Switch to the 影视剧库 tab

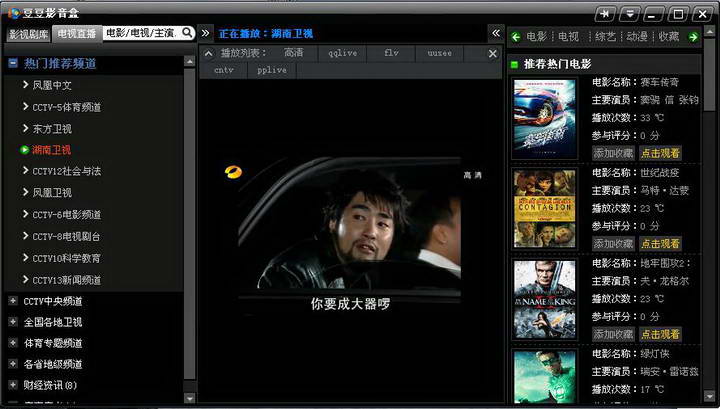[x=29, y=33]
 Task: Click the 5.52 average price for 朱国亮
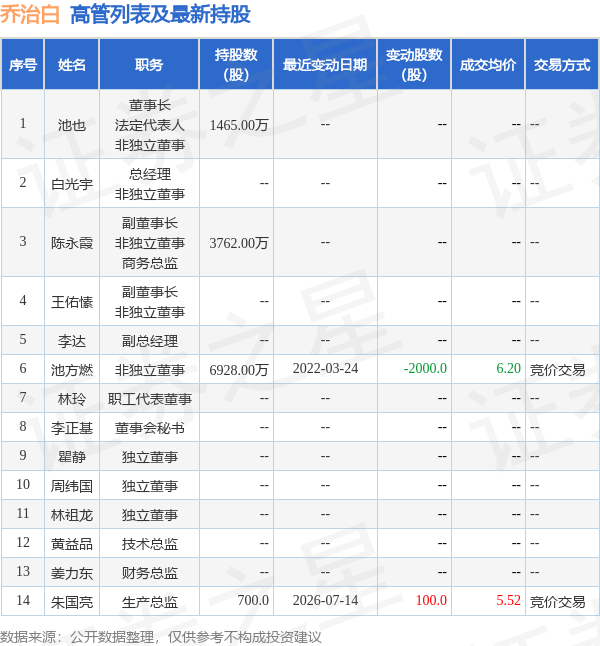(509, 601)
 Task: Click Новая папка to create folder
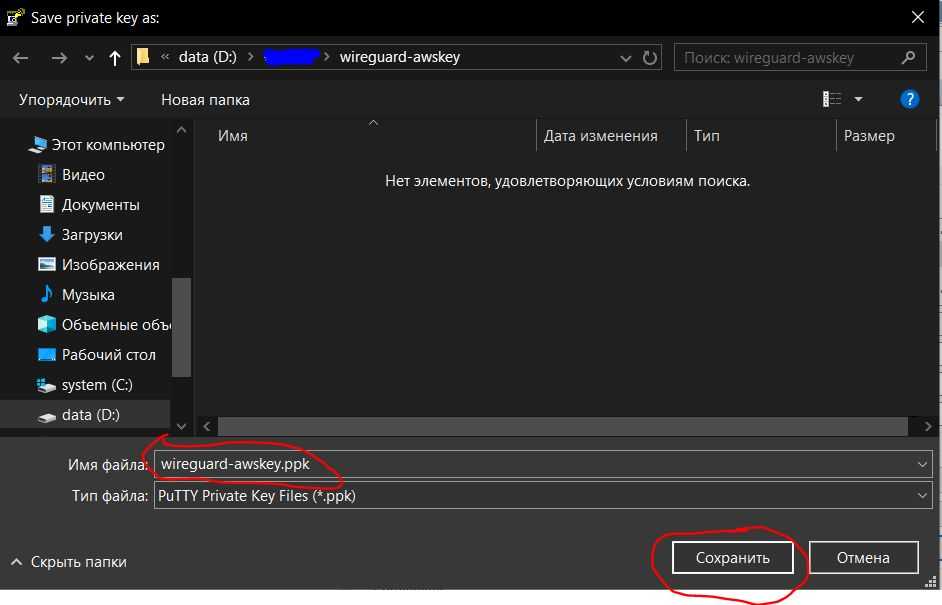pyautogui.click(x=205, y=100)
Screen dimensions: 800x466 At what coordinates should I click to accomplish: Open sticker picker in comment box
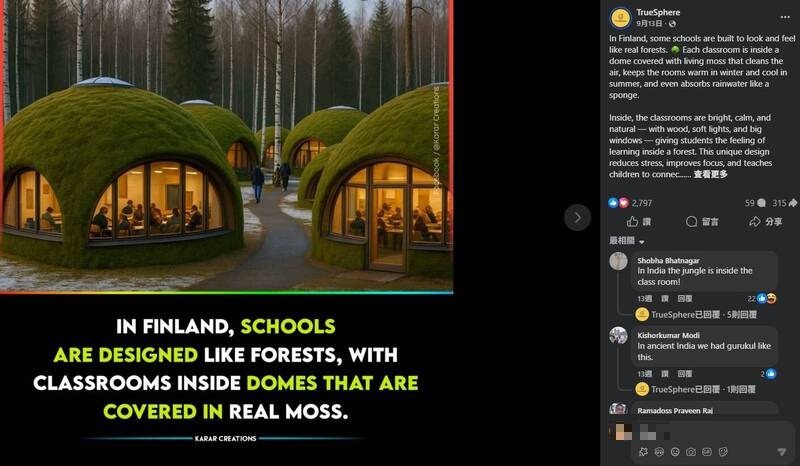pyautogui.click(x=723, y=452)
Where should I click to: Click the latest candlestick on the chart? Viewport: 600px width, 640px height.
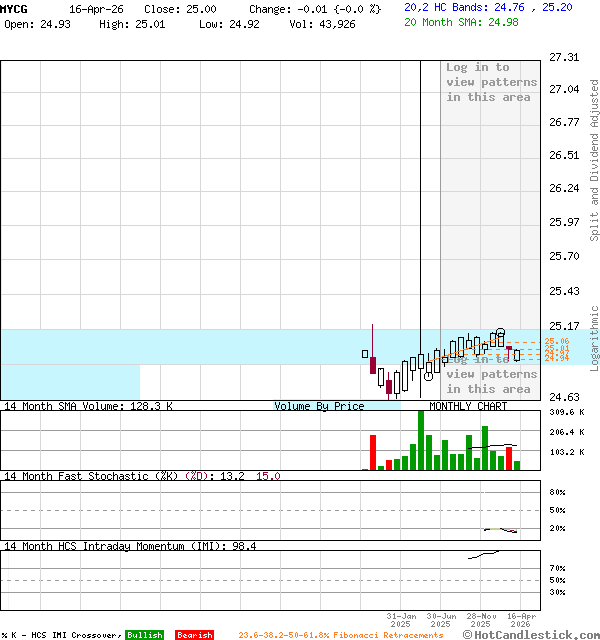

EXERCISE INSTRUCTIONS:
Restate word for word the lines from the one with "Task: Click Новая папка to create folder" to the end of the material, both included. Do not include the pictures.

ANSWER BELOW:
 Task: Click Новая папка to create folder
pyautogui.click(x=205, y=100)
Screen dimensions: 800x466 At what coordinates should I click to accomplish: Open sticker picker in comment box
pyautogui.click(x=723, y=452)
Where should I click to: Click the latest candlestick on the chart? Viewport: 600px width, 640px height.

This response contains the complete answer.